> **EXERCISES**
(1) Answer these questions from the cycling report below:
(a) Which stage of Catalunya did Adam Yates win, and where did it finish?
(b) By how many seconds did Yates trail in the overall standings going into the final stage?
(c) Who is the directeur sportif who comments on the Yates twins?
(2) Write the next few sentences of the cycling report below, picking up after its final sentence.

> **EXCERPT**
::::::

Matteo Trentin also continued his encouraging (yet frustrating) run in the spring classics with a brace of seventh-places in E3 and Gent-Wevelgem.
But it was Adam Yates's form in Catalunya which caught the eye – the Briton having won stage 3 at Vallter 2000 before pushing Lopez all the way in the overall battle.
Despite a series of attacks on the final stage in Barcelona alongside his brother Simon, Yates couldn't overturn his 14-second deficit and settled for a successive second-place on the final podium following his final-day disappointment in Tirreno-Adriatico earlier in the month.
Yates's form bodes well ahead of the Ardennes and the Tour de France, where he will be Mitchelton-Scott's protected GC rider following Simon's tilt at the Giro in May. Between them, the Yates twins have six wins this season – making them very much the in-form sibling pairing going into Grand Tour season. Directeur sportif Julian Dean is excited about their prospects.
"One thing about Adam and Simon is they are racers, they know what to do and when to do it and that is the one of the exciting things about working with them. They really have the racing instinct and we saw that today."

::::::

> **ITEMS**
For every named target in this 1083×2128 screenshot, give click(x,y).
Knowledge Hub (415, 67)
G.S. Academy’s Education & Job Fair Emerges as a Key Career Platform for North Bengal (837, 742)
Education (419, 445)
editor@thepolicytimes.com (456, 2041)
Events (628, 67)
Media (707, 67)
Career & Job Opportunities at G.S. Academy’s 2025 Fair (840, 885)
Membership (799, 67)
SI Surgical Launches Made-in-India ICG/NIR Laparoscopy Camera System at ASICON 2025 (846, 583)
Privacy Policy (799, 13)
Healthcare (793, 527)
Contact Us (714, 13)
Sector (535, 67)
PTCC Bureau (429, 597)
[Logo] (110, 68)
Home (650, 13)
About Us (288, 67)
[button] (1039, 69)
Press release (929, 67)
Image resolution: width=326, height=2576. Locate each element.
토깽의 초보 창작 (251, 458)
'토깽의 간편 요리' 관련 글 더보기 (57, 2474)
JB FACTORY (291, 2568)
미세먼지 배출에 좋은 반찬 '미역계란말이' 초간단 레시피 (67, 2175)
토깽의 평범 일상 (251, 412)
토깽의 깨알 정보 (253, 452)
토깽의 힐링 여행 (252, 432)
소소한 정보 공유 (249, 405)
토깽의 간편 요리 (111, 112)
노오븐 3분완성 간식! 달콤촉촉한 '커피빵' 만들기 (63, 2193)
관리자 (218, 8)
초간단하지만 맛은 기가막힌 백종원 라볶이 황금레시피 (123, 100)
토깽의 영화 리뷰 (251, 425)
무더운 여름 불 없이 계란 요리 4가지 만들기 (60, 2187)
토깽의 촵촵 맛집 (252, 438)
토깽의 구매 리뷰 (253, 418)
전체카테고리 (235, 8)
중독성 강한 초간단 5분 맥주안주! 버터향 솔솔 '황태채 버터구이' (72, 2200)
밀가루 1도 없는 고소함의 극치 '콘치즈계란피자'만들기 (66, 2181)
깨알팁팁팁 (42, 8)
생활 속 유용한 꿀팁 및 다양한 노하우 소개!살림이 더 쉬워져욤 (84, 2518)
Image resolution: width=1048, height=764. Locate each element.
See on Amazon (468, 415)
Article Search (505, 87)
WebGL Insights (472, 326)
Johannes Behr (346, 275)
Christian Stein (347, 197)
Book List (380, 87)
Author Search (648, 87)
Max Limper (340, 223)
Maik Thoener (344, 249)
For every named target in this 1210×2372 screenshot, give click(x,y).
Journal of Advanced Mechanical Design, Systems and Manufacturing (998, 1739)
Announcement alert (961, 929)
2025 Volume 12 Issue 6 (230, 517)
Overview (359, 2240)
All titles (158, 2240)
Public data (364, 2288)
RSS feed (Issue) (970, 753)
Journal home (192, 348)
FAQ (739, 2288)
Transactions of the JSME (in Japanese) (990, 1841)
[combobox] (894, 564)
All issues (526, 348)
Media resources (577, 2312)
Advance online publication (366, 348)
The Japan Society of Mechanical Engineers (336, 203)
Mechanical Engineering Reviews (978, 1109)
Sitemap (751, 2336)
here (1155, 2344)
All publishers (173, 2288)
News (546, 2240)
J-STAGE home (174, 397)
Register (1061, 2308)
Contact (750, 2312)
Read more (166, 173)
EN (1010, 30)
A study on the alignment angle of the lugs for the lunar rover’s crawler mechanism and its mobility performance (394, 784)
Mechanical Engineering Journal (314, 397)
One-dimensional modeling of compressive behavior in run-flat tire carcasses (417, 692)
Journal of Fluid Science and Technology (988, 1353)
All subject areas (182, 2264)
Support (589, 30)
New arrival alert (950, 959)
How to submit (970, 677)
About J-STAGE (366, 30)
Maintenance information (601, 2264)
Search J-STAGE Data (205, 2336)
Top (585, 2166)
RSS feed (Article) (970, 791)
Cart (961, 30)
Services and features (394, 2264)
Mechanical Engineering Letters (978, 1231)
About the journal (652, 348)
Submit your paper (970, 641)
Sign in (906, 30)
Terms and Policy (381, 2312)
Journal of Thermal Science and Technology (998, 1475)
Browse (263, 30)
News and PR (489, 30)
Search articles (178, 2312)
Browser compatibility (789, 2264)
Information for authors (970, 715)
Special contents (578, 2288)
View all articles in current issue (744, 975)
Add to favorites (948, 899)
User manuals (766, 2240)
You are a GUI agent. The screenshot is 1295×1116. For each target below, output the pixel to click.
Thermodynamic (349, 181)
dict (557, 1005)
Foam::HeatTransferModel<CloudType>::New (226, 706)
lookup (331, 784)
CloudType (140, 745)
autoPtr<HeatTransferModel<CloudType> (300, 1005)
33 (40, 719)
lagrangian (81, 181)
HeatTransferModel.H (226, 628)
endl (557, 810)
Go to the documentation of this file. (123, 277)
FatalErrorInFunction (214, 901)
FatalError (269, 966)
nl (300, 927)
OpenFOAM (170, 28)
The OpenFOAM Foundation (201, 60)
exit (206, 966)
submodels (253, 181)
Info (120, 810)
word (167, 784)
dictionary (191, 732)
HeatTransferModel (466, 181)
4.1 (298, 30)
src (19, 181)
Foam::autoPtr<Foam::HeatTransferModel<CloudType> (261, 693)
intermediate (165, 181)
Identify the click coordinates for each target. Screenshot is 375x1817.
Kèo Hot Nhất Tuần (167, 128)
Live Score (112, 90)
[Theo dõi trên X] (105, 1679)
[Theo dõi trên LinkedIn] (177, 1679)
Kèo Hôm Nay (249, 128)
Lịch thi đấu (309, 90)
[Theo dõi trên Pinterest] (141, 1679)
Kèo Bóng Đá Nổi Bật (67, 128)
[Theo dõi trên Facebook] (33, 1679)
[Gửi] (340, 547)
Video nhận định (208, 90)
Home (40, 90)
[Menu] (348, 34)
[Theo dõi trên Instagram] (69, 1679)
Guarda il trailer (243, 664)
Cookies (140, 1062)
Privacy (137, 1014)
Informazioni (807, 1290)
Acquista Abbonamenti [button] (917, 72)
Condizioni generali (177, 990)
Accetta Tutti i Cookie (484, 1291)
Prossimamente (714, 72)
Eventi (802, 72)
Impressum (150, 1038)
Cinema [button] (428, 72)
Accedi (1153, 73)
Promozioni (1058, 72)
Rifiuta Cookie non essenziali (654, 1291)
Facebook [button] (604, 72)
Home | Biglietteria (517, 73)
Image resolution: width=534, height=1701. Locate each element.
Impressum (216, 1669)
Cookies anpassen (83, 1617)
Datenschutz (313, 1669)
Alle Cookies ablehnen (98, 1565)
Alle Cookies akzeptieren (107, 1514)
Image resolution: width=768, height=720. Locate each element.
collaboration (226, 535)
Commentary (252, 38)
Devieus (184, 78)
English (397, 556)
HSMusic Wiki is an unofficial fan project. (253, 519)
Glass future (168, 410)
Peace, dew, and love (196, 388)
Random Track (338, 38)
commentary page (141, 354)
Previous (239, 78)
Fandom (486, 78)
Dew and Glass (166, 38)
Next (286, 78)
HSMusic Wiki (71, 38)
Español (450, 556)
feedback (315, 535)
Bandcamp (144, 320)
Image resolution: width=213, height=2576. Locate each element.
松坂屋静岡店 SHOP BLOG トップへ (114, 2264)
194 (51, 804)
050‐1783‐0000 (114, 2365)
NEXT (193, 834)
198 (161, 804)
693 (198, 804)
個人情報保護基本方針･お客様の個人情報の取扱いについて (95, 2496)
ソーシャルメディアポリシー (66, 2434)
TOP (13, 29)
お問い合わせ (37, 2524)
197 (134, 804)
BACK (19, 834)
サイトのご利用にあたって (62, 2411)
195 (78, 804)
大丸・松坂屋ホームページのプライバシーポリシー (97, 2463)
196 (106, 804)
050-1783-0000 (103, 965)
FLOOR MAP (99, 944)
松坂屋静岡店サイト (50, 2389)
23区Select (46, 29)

::::::

> **SOLVED PROBLEMS**
(1)
(a) Stage 3, at Vallter 2000.
(b) 14 seconds.
(c) Julian Dean.

(2)
At least Froome has a sense of humour
A tricky week in Catalunya for the four-time Tour de France champion started with some nasty road rash and ended with Froome finishing almost an hour and a half down on GC just seven positions from the bottom.
"He is still the greatest Tour rider of our generation and continues to be. He is my favourite for the Tour de France this year. He is the old master at this now. He knows how to prepare to win a Grand Tour."
As for the man himself, well Froome showed last July that he's capable of putting in selfless performances for others when things aren't going well – helping guide team-mate Geraint Thomas to glory in the Tour.
After his crash last week, Froome altered his ambitions and rode in the service of Egan Bernal, who finished third after more strong performances in the mountains.
And when Bernal picked up a puncture on the home straight in Saturday's sixth stage, who was on hand to give the Paris-Nice winner a lift to the Sky team bus?
It's encouraging to see Froome joke about a poor situation and it shows a level of maturity that, perhaps, his predecessor Wiggins lacked. For if Bernal makes the Team INEOS selection for the Tour in July, Froome will certainly need such services returned.